Later in 1959 William Morgan got a call from the Mafiosi who had occasionally employed him before he left for Cuba offering him a million dollars. “Who do I have to kill for it?” Menoyo said. The answer was Fidel Castro, whom the Mafia had marked for death because they had lost a lot of money in the elaborate casinos they had built in Cuba which the Cuban government had now closed. (The government later reopened the hotels as venues for international tourists — many of whom were Russians, since the Soviet government often used trips to Cuba as prizes for particularly hard workers or others they wanted to reward in some way — but kept the casinos closed.) It turned out there was an elaborate plot that had been worked out between the Mafia, FBI director J. Edgar Hoover, and Dominican Republic dictator Rafael Trujillo (a nasty Right-wing creep who had taken Batista in after the Cubans had driven him out) that was to include the murder of Castro, an attack on the capital from the Batista supporters who had remained there, an anti-Castro uprising in the Escambray, and a massive invasion launched from the Dominican Republic to overthrow the Castro regime and ostensibly establish democracy in Cuba (but more likely just revert to the status quo ante and install a pliable dictator who would let the United Fruit Company and the Mafia alone to exploit the island).

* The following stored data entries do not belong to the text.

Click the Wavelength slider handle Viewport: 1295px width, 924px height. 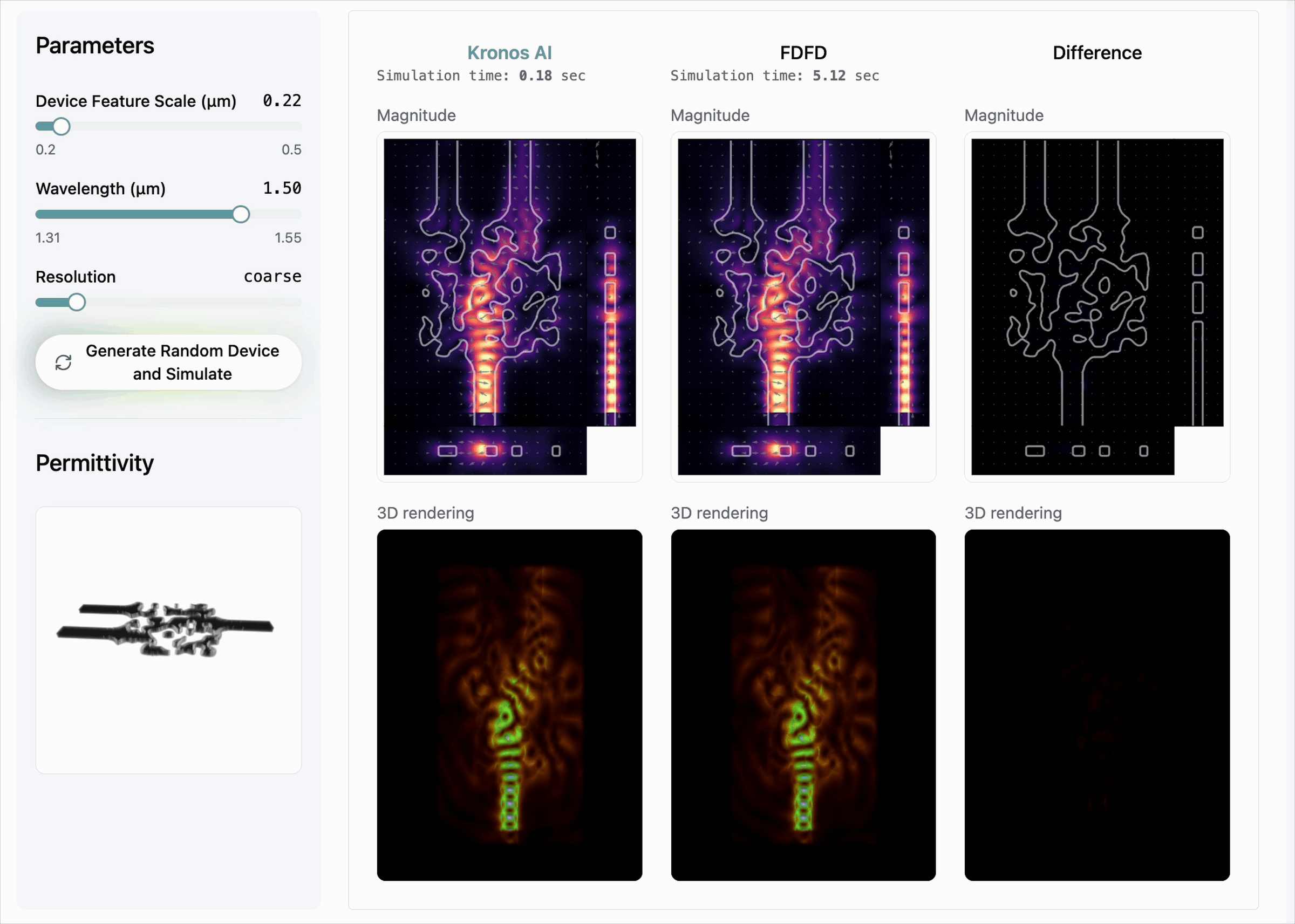pos(241,215)
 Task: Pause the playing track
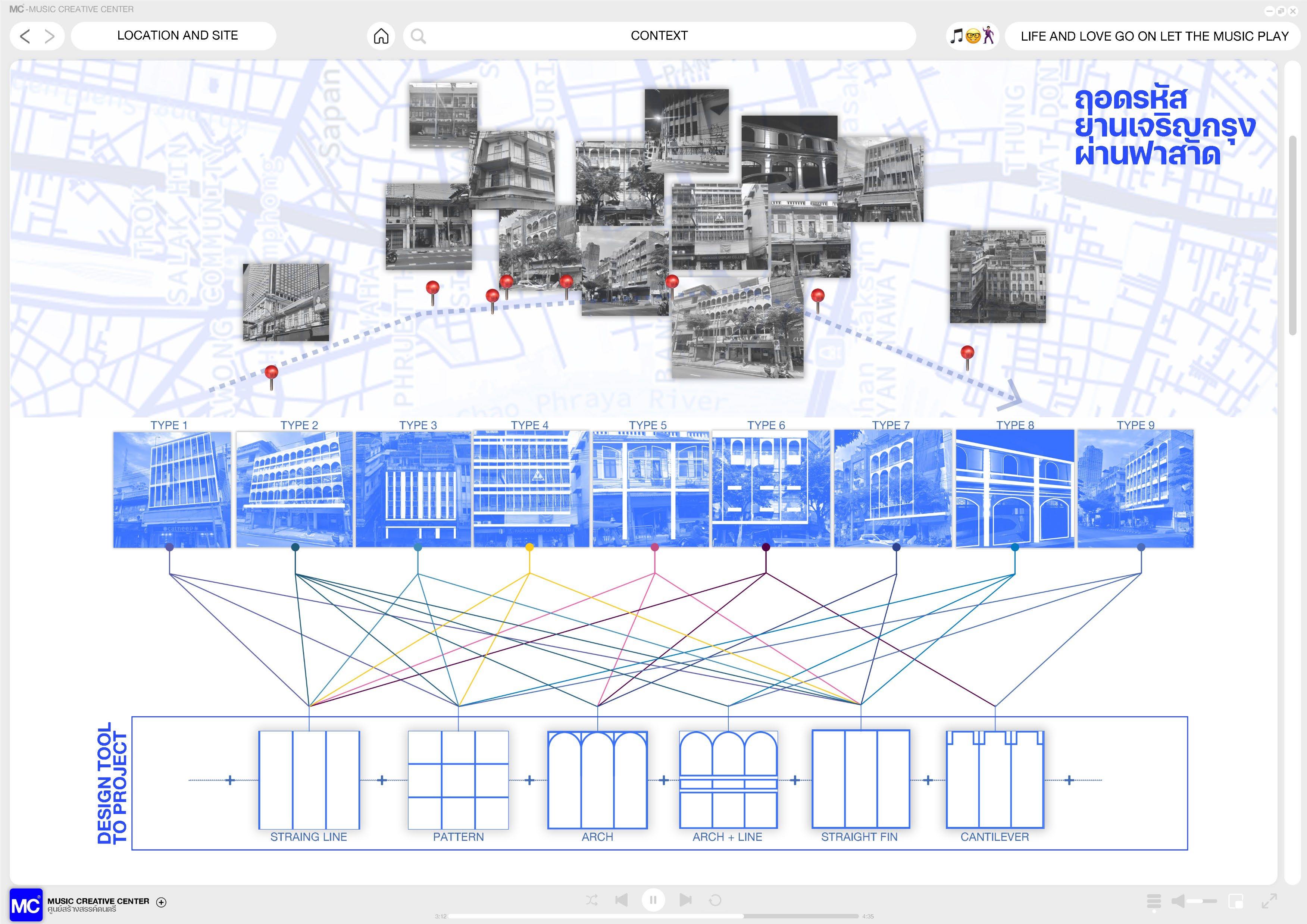click(x=654, y=899)
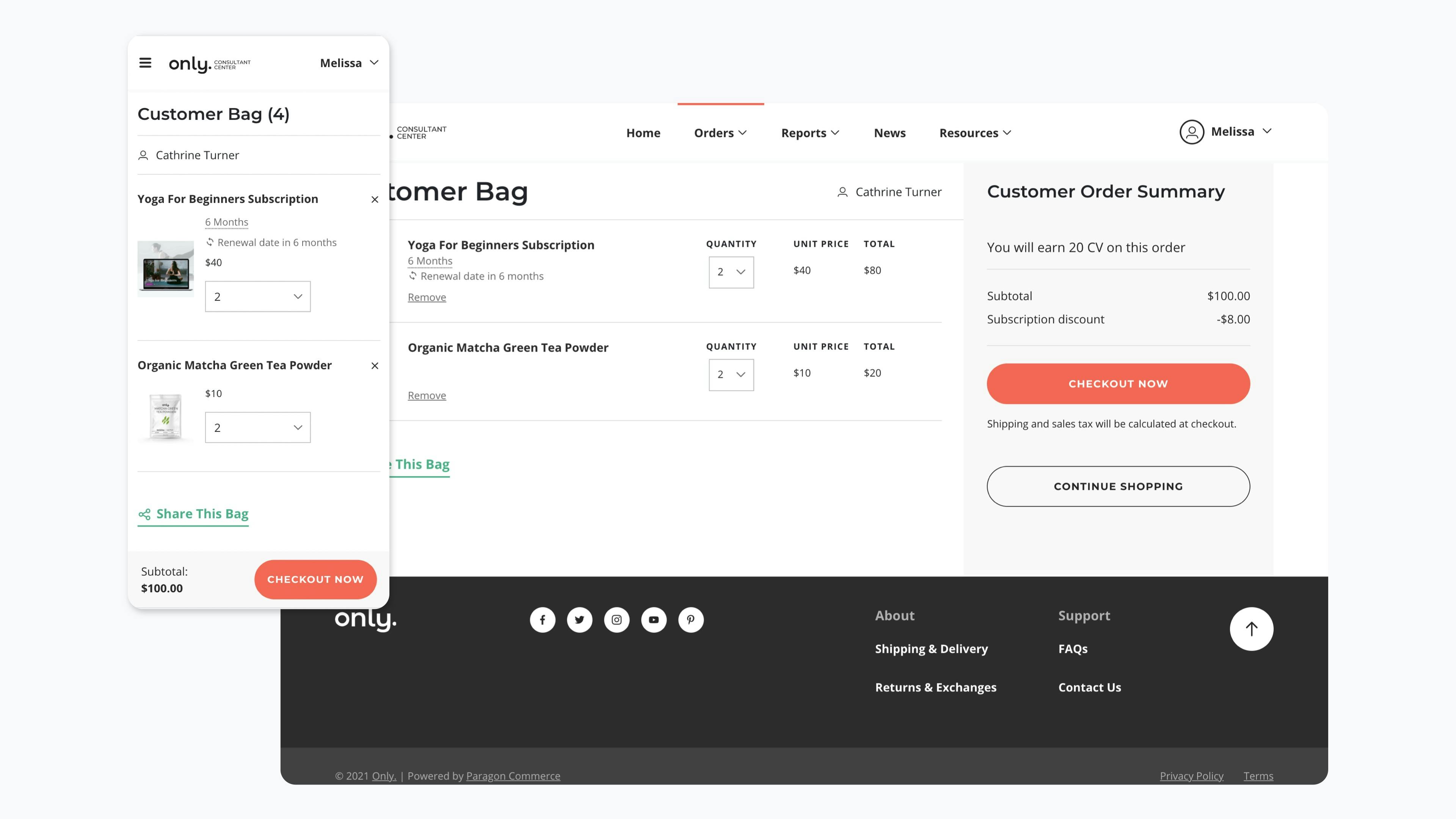
Task: Open the News page from the navigation
Action: 889,133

Morgan met with Castro and the two worked out a counter-plot that involved bugging Morgan’s entire house so every word uttered in it would be recorded somewhere and Castro would find out who the remaining Batistanos on the island were and be able to arrest and execute them en masse. The plotters were uncovered, but both J. Edgar Hoover and the State Department were so furious with Morgan they rescinded his American citizenship.

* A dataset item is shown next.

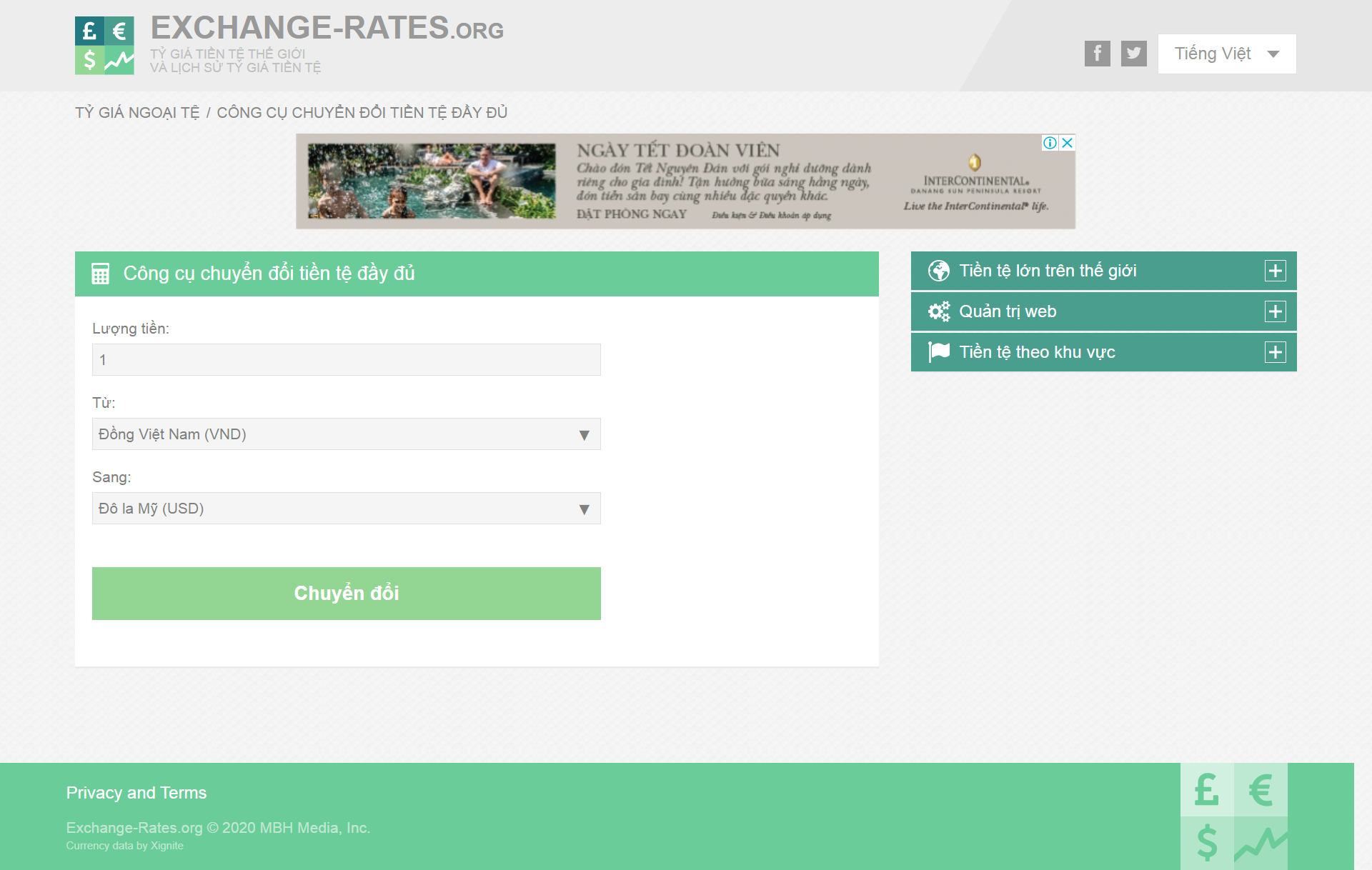The image size is (1372, 870).
Task: Open the Twitter page icon
Action: coord(1133,54)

Then in 1960, as Cuba’s “tilt” to the Soviet Union increased and Castro announced his intention to make Cuba a socialist, and then a communist, country, Menoyo himself had had enough and he decided to launch a revolution of his own to overthrow Castro and start a new government loyal to the first principles of the revolution, including democracy and freedom of thought. Castro infiltrated two people into Menoyo’s security detail and was able to stop the plot before it really had a chance to start, and while Menoyo fled to Miami and eventually was allowed to return to Cuba (where he died in 2012), Morgan was captured and eventually executed under Castro’s orders after a sham “trial” before a military commission, two of whose five members slept through most of the proceedings. Morgan’s story is a fiction film waiting to be made, especially his progress from ne’er-do-well deserter to the world of circuses, carnivals and the Mafia and then to Cuba, where he married a Cuban woman and found a calling working for a revolution he helped to triumph and then opposed after he’d felt it had betrayed its original ideals. I couldn’t help but think this would be a great film for Tim Burton to direct and Johnny Depp to star! As things turned out for Morgan, not only did Castro have him executed, he worked overtime to erase him from Cuban history (as George Orwell would have put it, “He did not exist — he never existed”), and this film (and the book written by this film’s author and director, Aran Shetterly) only came about because he was in Cuba in 2001 and someone told him about Morgan’s story. A series of titles at the end mentions that Morgan’s wife (who was allowed by the Cuban government to leave, where she settled in the U.S. and apparently married another American, since she’s listed in the credits as “Olga Rodriguez Goodwin”) petitioned the U.S. government and got Morgan’s American citizenship restored posthumously in 2007, but his actual remains are still in Cuba.